My preference is to change Model.begin (i.e. Model implements Transactional after transactional moved to somewhere general).

But that will cause certain users "some issues" :-)

Also make Dataset extend Transactional instead of copying the methods?

That's merely to isolate Dataset from the internal/graph level Transactional interface - they ended up the same operations.

From experience, using abstractions at Graph and at Model (DatasetGraph and Dataset) levels can lead to problems renaming things later. So it has started as separate - deciding to merge later is possible.

Seems reasonable. I've used BulkUpdateHandler in client code on the
assumption that a store *might* optimize the updates but at least some
of those cases are, or could be made, add(Graph) calls.

Presumably this would this be a normal deprecate-then-remove-later cycle?


The Model operations remain -

Model.add(Statement[])
Model.add(StmtIterator iter)
Model.add(List<Statement> statements)

We could also consider simplification at the Model level- that wasn't on my
list.

It's interesting if you're using Graph level in an application - I'd like to
promote the Graph "SPI" as a more formally API after the cleaning up.


I tend to use the Graph SPI in my application as the objects are immutable.

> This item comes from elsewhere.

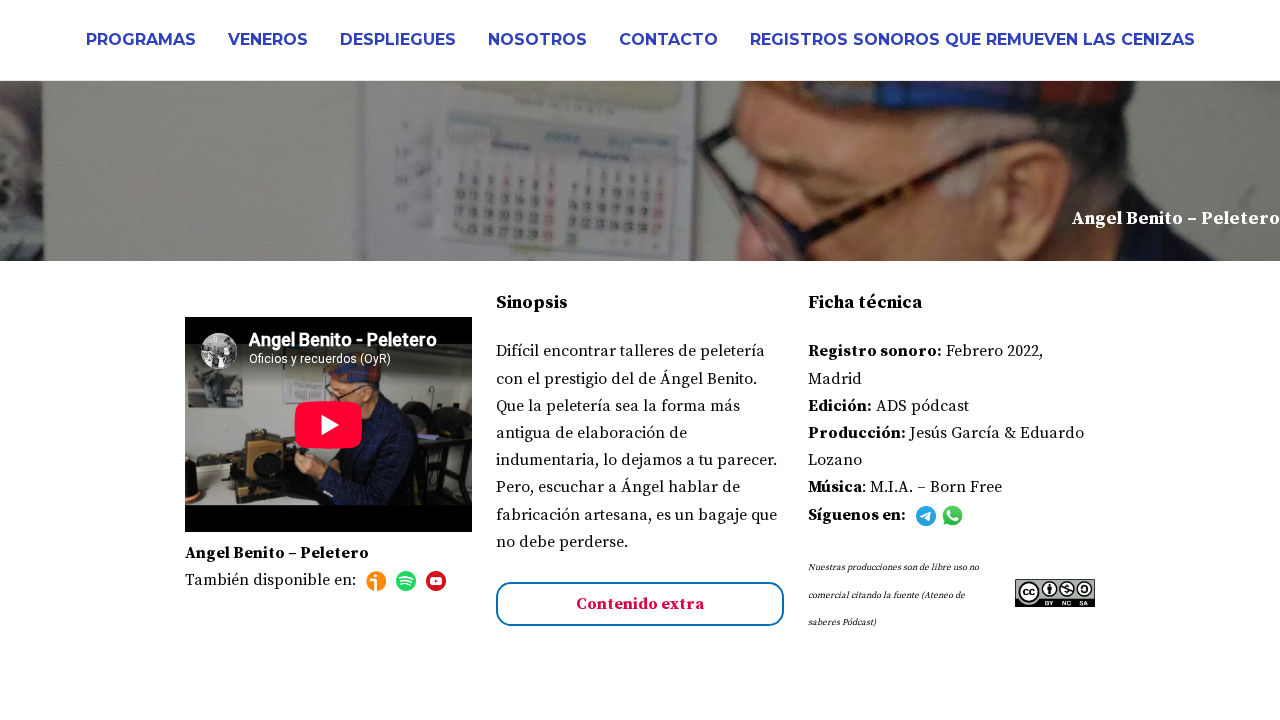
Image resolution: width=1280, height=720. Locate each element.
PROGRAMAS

I switch to which ever is most convenient ... but this will all help in making the SPI more formally a public API. It's not far off that today.

Is that code still in use?

At the SPI level (Graph API), there is less of a contract on migration.

The reasoner does use the bulk update handler - but that's in-codebase so
that will just be cleaned up as part of the change.  (Elsewhere in the main
code base most calls to getBulkUpdateHandler are ... implementations of
getBulkUpdateHandler over another graph!)

TDB has a bulk update handler to do removeAll and remove(s,p,o) without the
problems isomorphic to CCME.

SDB has a bulk update handler but the implementation of removeAll is in the
graph anyway.

In executing on this, I'd do at least a local deprecation cycle to track
down and migrate the current code without needing a local big bang.

Then at least a minor number version change to 2.10.0 would be good when the
change happens.

Observation on the deprecate-remove cycle: we know people don't upgrade
incrementally because they don't need to.

Another issue on the release pipeline is that some users are not testing the
development builds, only checking after a release.  That's bad for them and
less than helpful for us.  I don't want the effect of this to be making work
for the project.  We make the deliverables in exactly the form we release in
every night so the only difference is location.